In honor of breastfeeding awareness week, I thought I would share a brief update on my nursing relationship with Baby S. I’m also going to do a “politics of breastfeeding post” in the next few days. Baby S will be 5 months in 9 days (wow time is moving really quickly), and as many of you know breastfeeding did not come easy for us at all. Remember this post–Things No One Tells You About Breastfeeding
Baby S was 6 or 7 weeks the last time I talked about our challenges with breastfeeding, so here’s a brief recap. He was very tiny at birth, which made it hard for him to suck and swallow. We spent a few days feeding him via a medical syringe and gradually moved to bottles once he was able to suck. I tried to always offer him the breast before the bottle, and since he rooted around a lot I would offer at those times as well. Around 3 weeks I had pretty much resigned myself to the fact that I was going to have pump if I wanted my son to have breastmilk. Pumping was time consuming and meant less sleep for me, because I would have to pump after he went back to sleep. At 3.5 weeks I was dealing with my SECOND case of mastitis and feeling like giving up. Baby S must have known I was in pain, because he kept rooting that day and trying to get to the breast even though I was offering him the bottle. I put on a nipple shield and HE LATCHED!!! He helped me clear that clogged milk duct in 2 days…seriously the pain was gone so much faster that time.
After about a week of using the nipple shields, I tried to get him to latch without them. No luck! He would just play around and refuse to eat. So, I ordered more nipple shields and resigned myself to the fact that I might just have to use them for the duration of our nursing relationship. A friend told me about a mom who nursed her daughter via nipple shields for almost 2 years. Not bad… well around 8 or 9 weeks Baby S started knocking the shields off while nursing. Sometimes this meant he was done eating, but then other times he would try to latch get frustrated and then eat once I put the shield back in place. Then it happened…

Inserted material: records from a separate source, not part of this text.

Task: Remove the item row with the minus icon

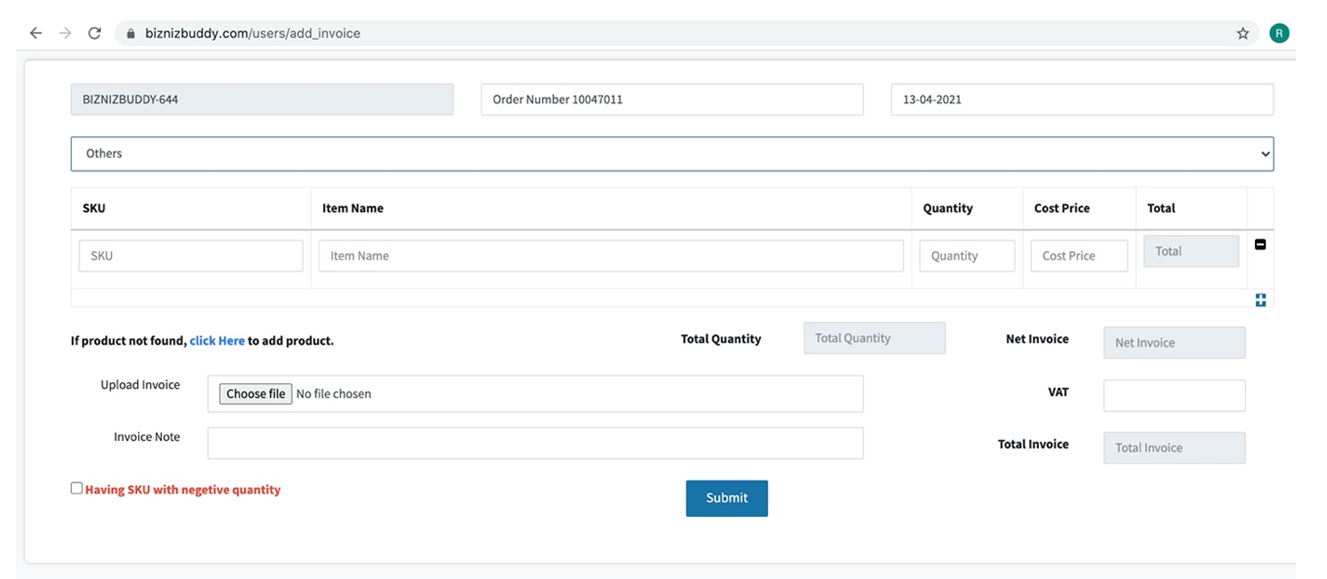Action: [1260, 244]
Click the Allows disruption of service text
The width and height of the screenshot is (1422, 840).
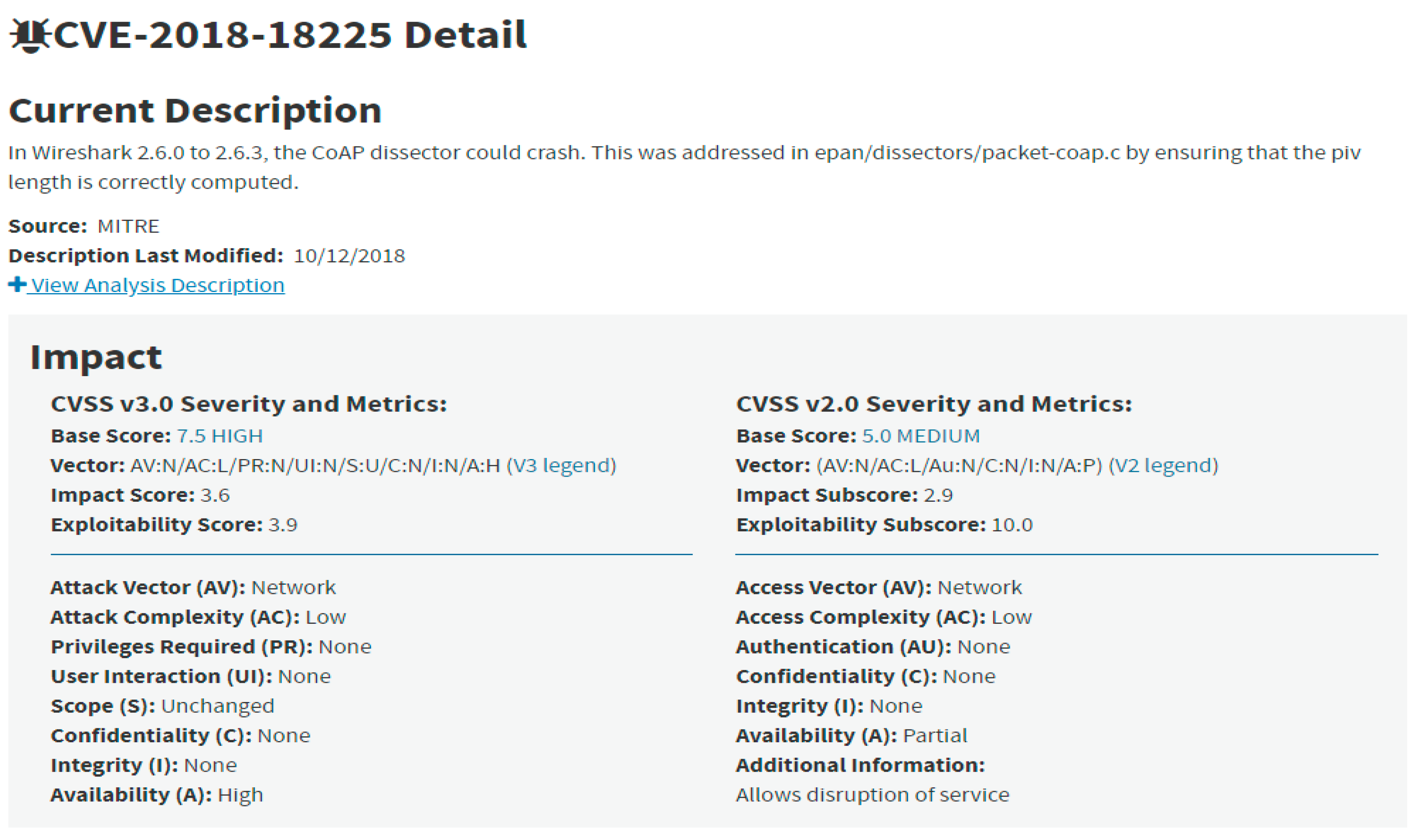tap(872, 795)
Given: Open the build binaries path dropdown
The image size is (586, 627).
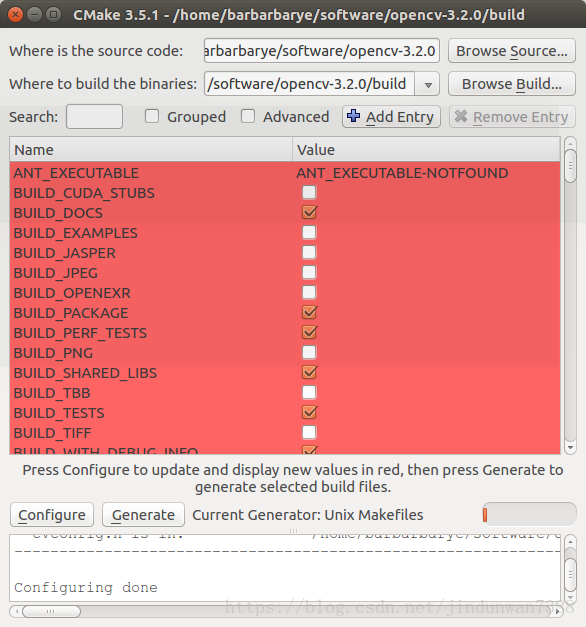Looking at the screenshot, I should [428, 84].
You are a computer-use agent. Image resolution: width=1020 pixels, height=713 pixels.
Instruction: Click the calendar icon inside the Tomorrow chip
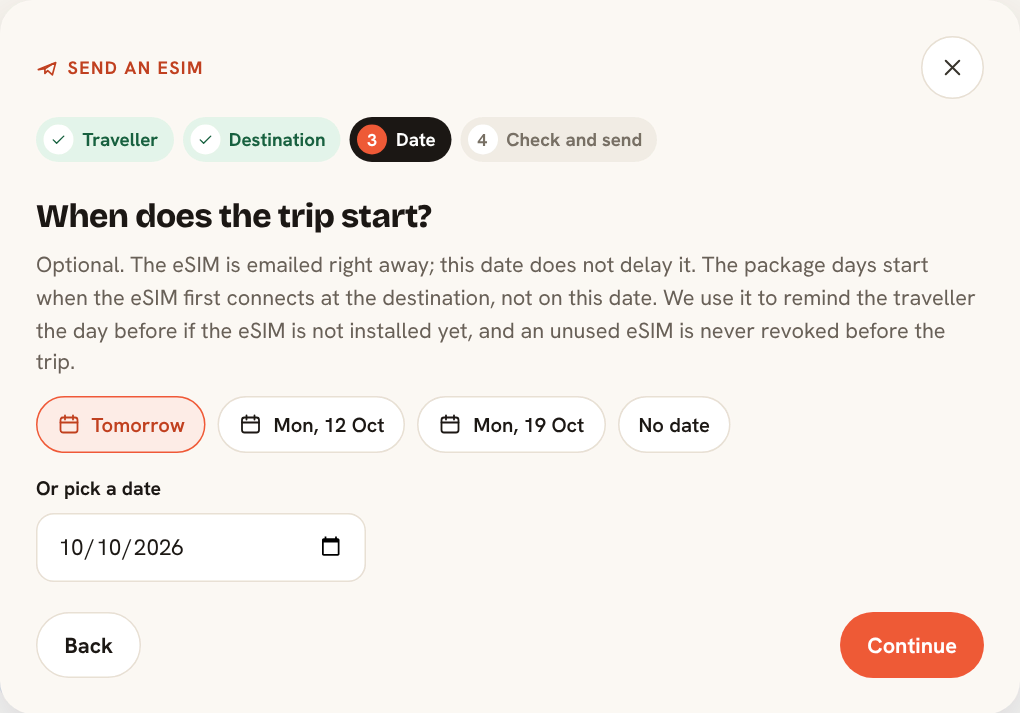click(69, 425)
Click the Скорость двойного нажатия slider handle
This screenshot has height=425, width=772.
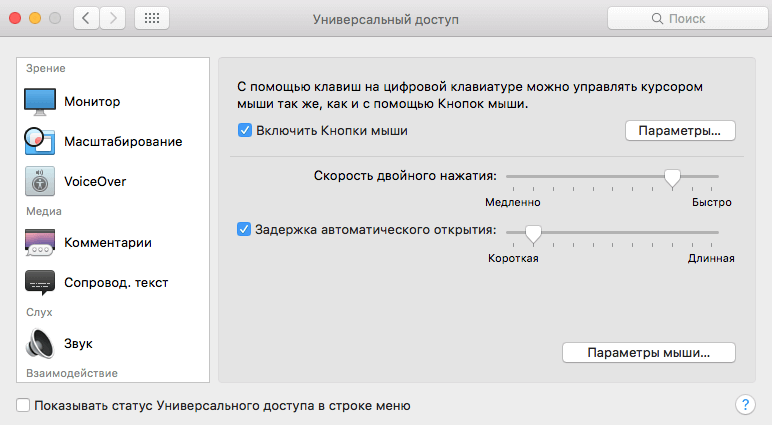pyautogui.click(x=672, y=178)
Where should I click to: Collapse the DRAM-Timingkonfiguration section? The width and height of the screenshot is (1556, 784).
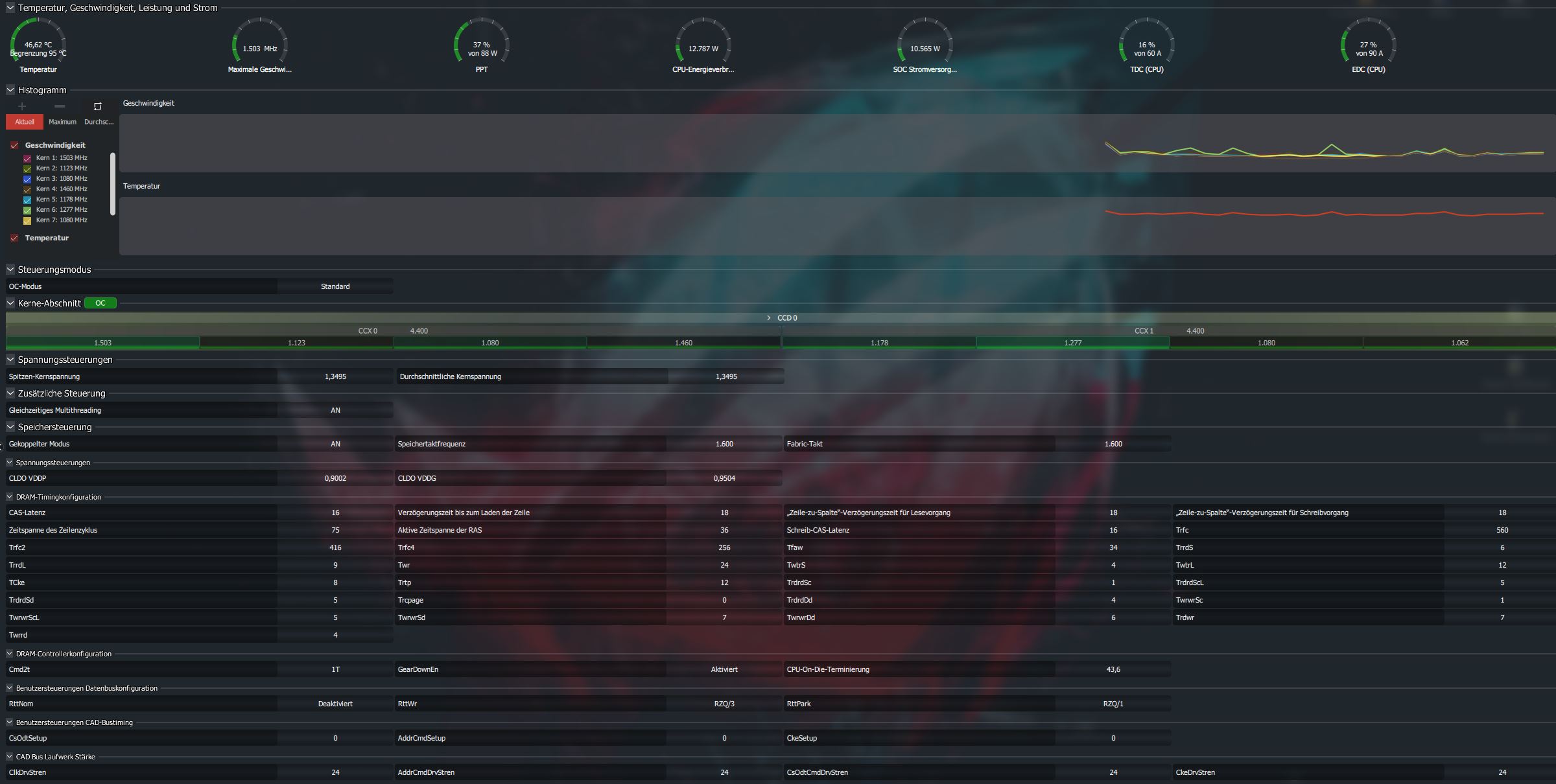10,497

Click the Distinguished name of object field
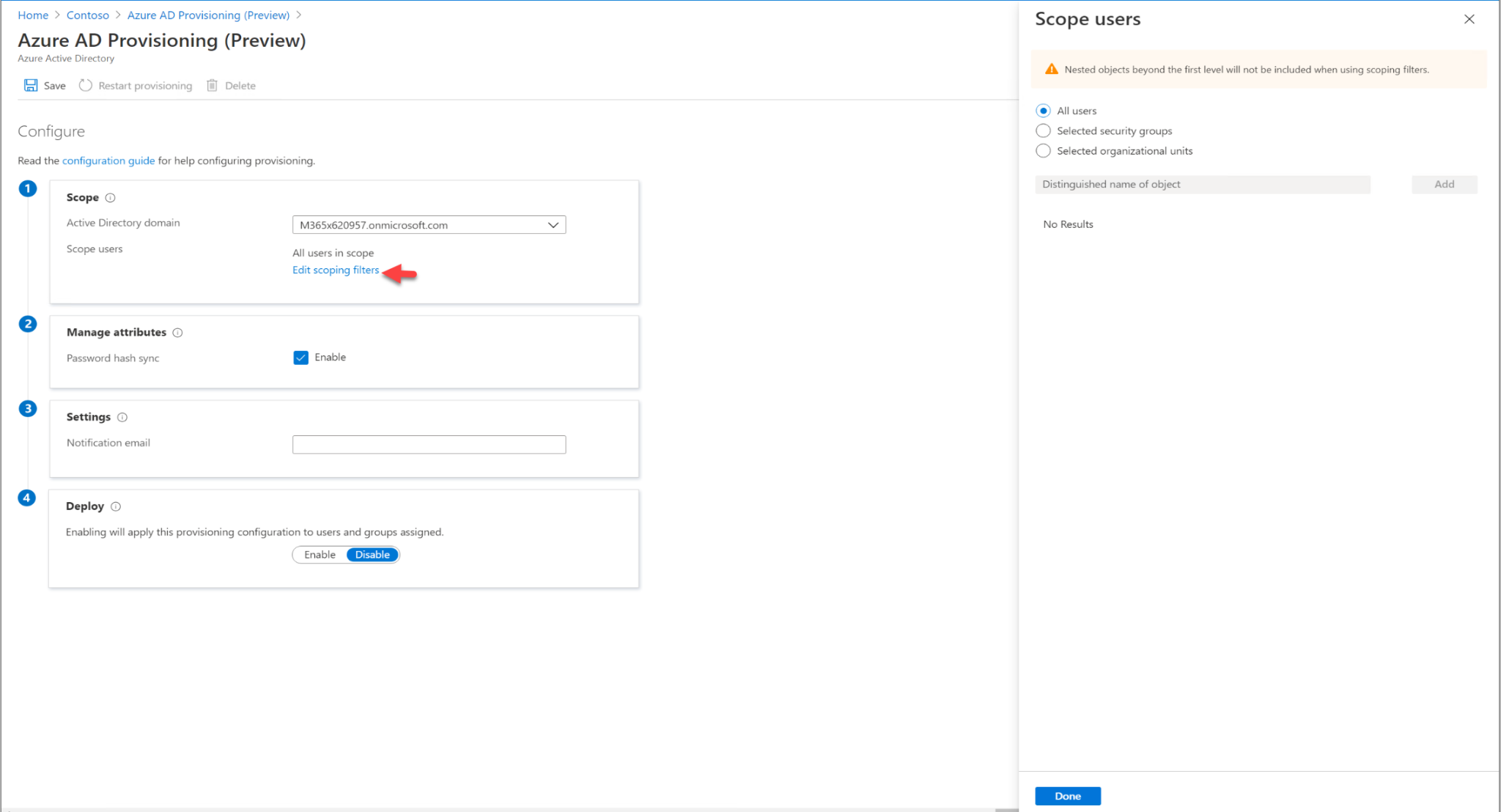coord(1202,184)
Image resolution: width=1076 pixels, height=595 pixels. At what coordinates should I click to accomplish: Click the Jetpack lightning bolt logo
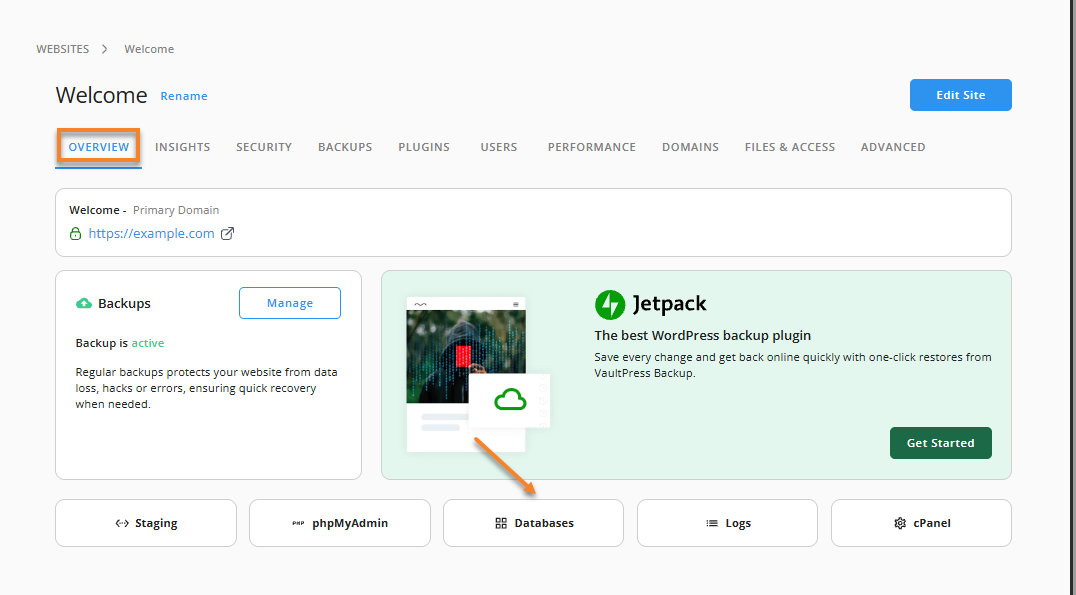click(610, 305)
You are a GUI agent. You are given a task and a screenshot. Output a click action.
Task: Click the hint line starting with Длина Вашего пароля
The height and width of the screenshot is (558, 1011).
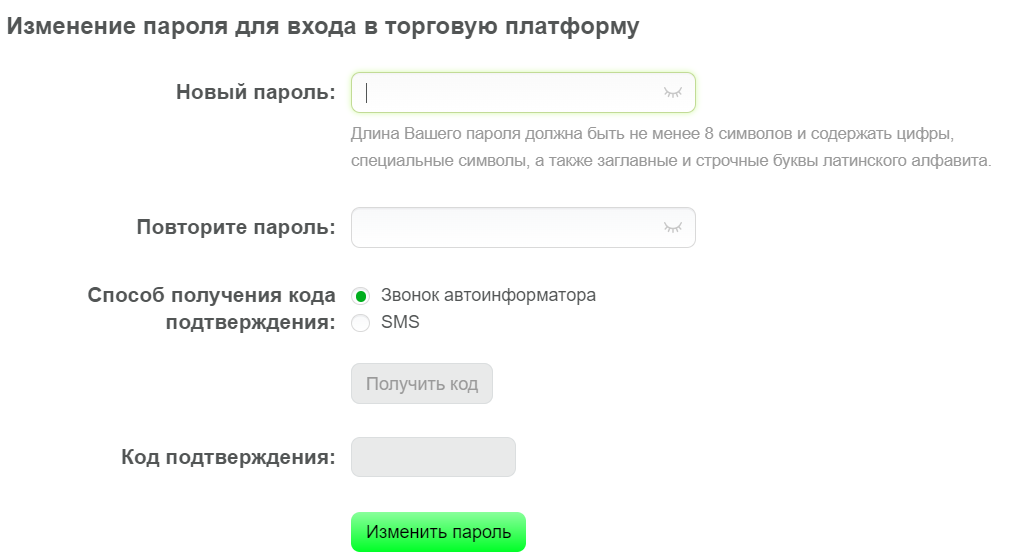(x=653, y=134)
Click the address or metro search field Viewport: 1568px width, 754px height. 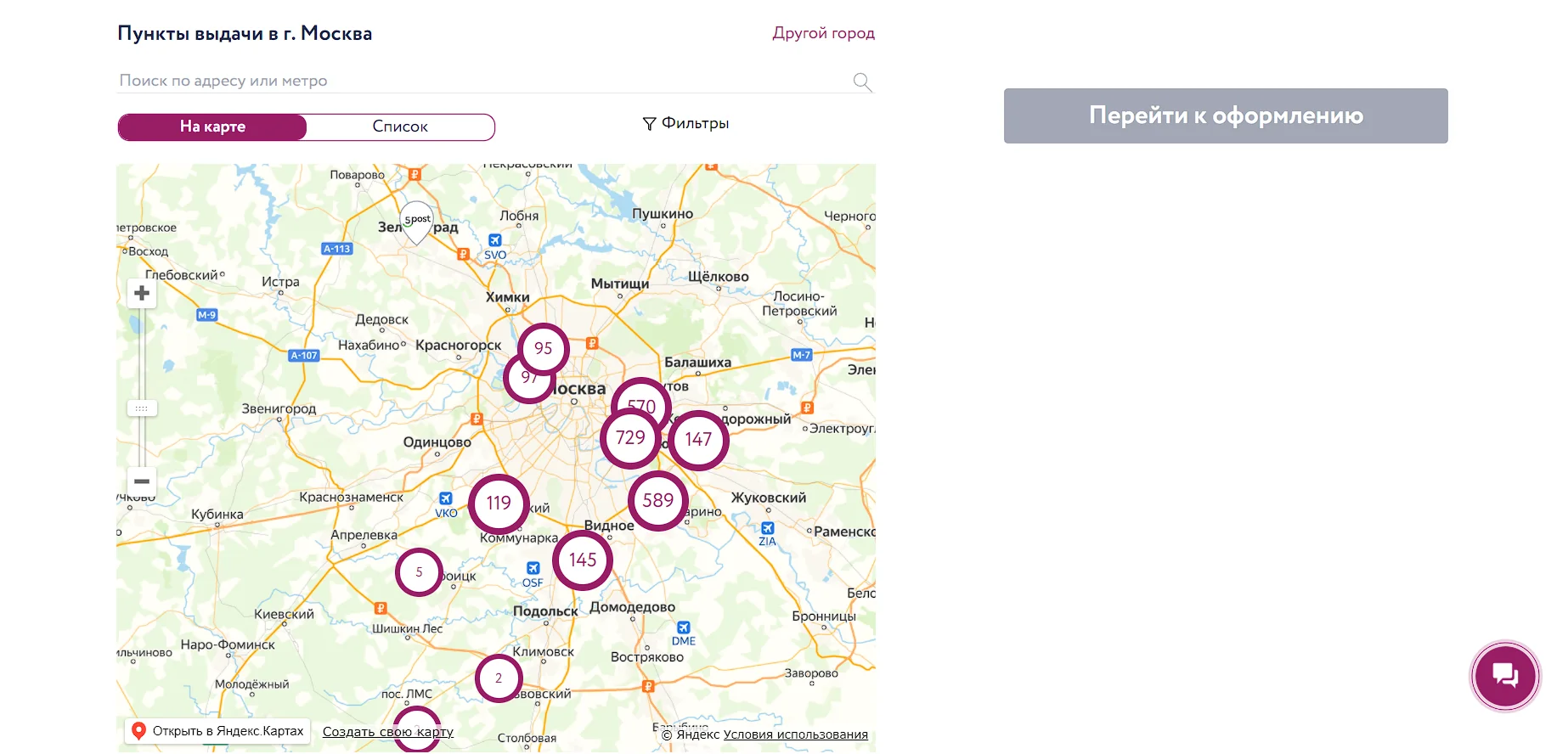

He was 11 weeks old and it was the day after my surgery for the postpartum nightmare and Baby S was once again knocking off the shields. I showed Mr. S what he had been doing and he said why don’t you just let him try. My reply was something like “I do let him try and then we just end up with milk everywhere and I’m not trying to clean that up right now. He won’t do it.” Of course as soon as I said this Baby S latched sans nipple shield. We seriously haven’t looked back. He rejects his pacifier and barely takes a bottle. He will drink an ounce and wait for the “real thing.” I’ve decided to introduce a sippy cup in the next week or so, because I don’t want him to just refuse to drink milk if I’m not around. Plus, he has an interest in cups now.
I know that breastfeeding is a natural way to feed your child, but it does not always come naturally for everyone. It can be very overwhelming, but when you get it together it’s amazing. I love not having to worry about making bottles and maintaining a large stash of breast milk. Waking up in the middle of the night to feed him isn’t as exhausting because I can lay on my side, feed him, and fall right back to sleep with him.
There are definitely challenges that you have to overcome, but in the end there is nothing like looking down and seeing your baby look up at you and smile while eating.
Did you breastfeed? How long did it take you to get into a groove?